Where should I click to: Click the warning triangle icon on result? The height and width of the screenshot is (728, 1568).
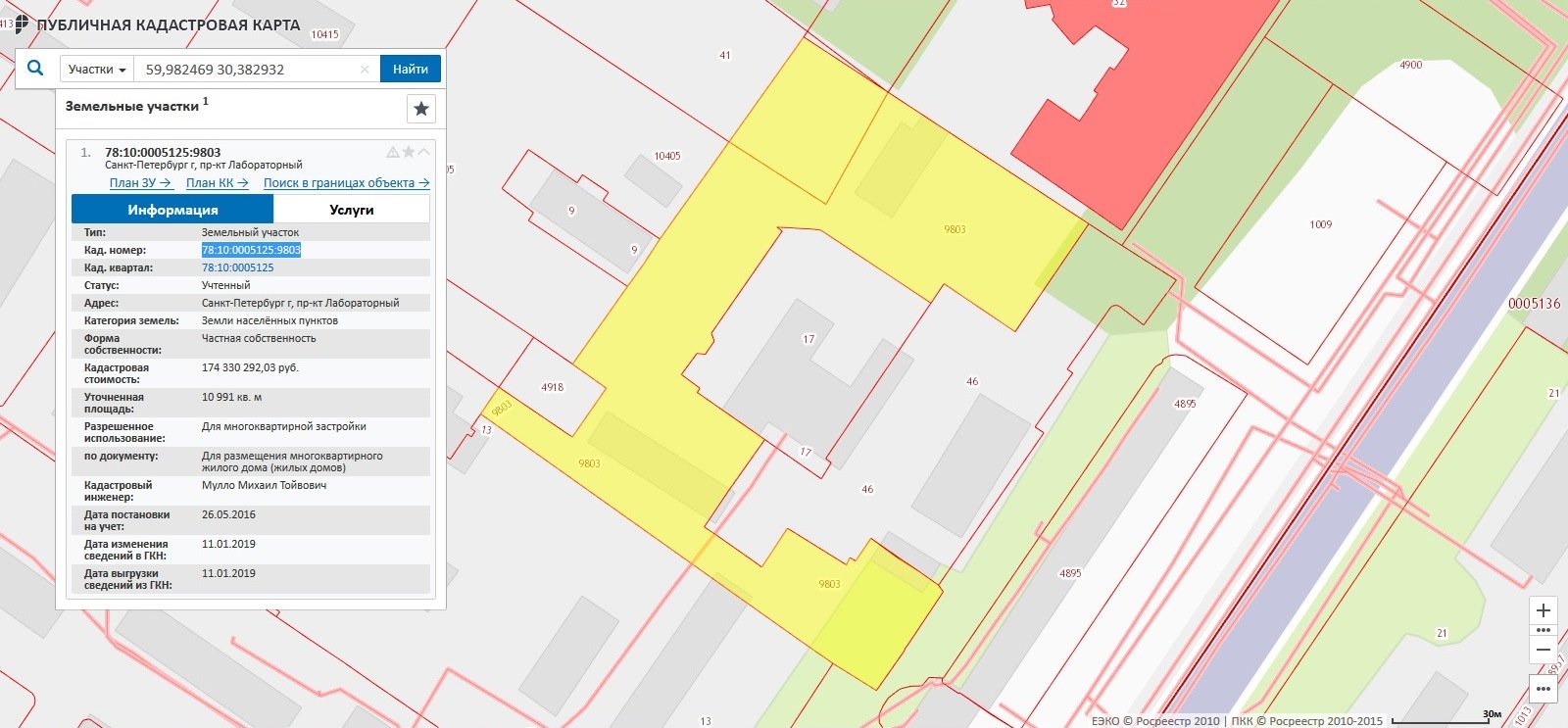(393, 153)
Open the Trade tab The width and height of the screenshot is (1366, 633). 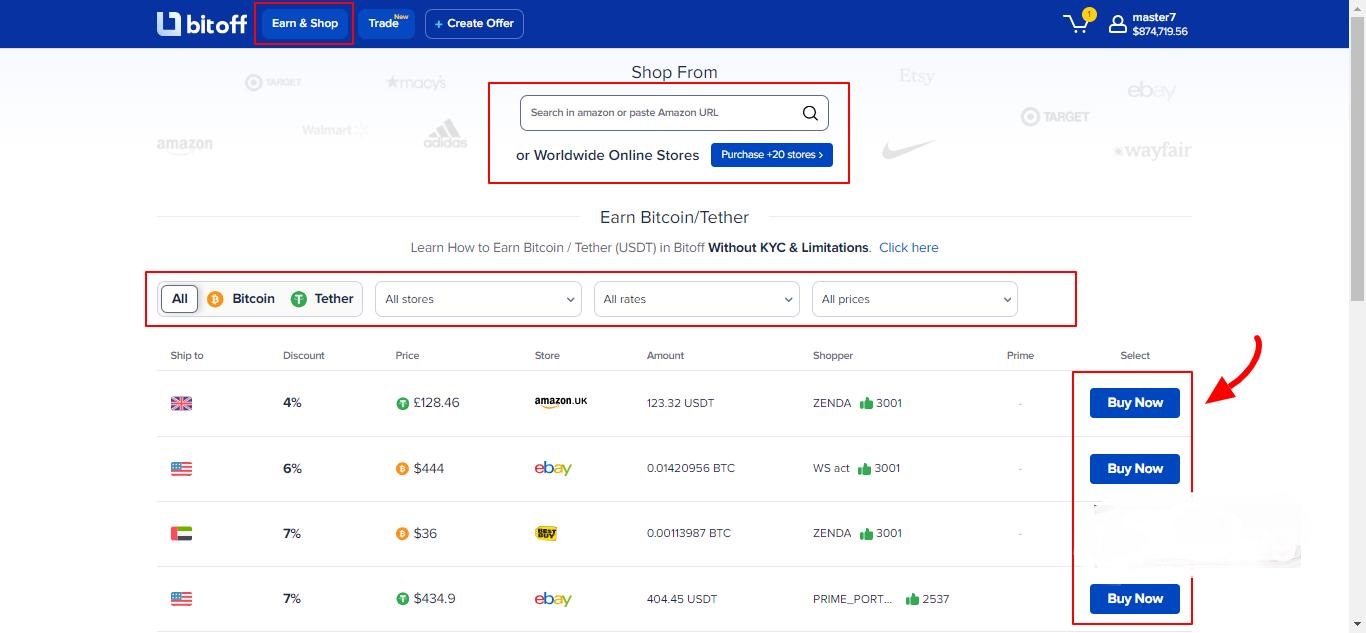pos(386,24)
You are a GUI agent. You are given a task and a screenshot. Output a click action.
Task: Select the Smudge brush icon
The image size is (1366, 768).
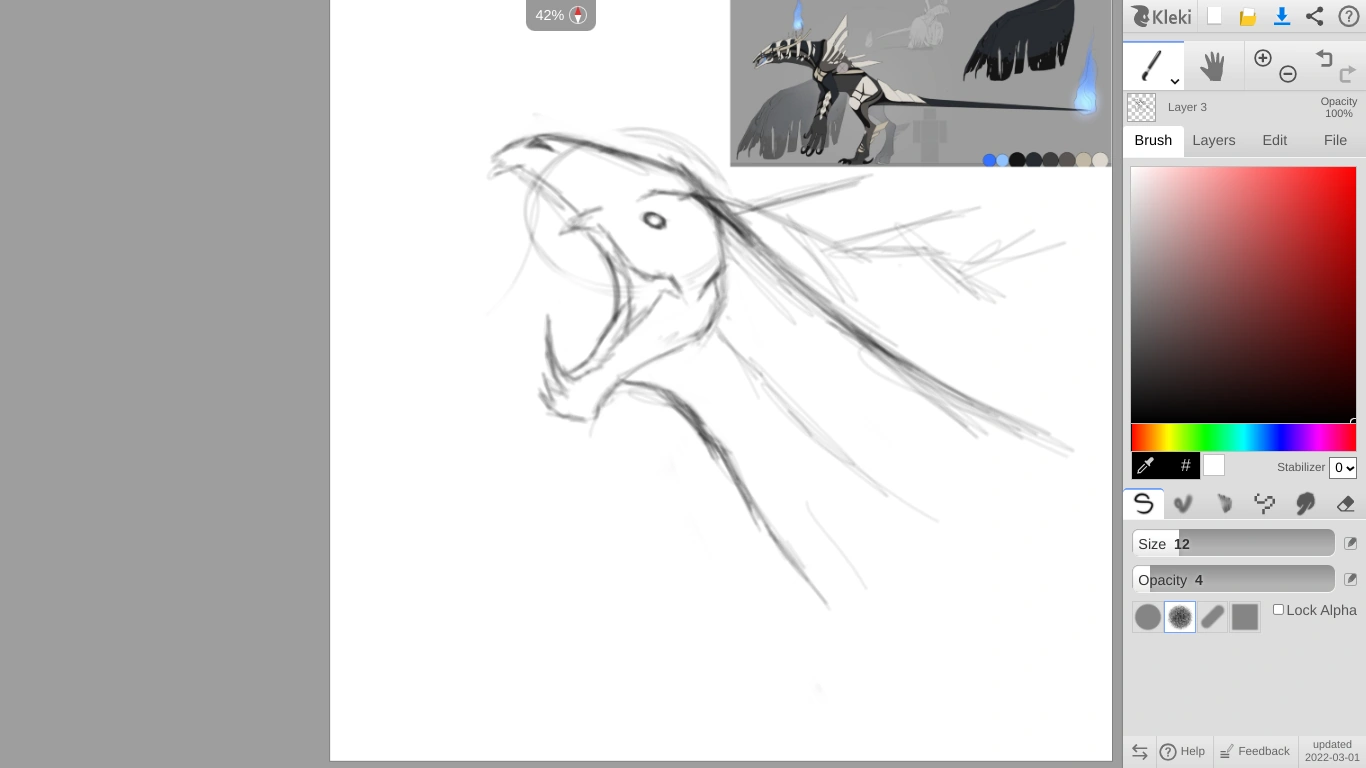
□ □ □ □ □
GOAL: Reproduce the data from the line with "You are a GUI" through the end, swapping "Smudge" for "Blur" and changing nothing else. Leave the pictures out.

EXERCISE OUTPUT:
You are a GUI agent. You are given a task and a screenshot. Output a click action.
Task: Select the Blur brush icon
The image size is (1366, 768).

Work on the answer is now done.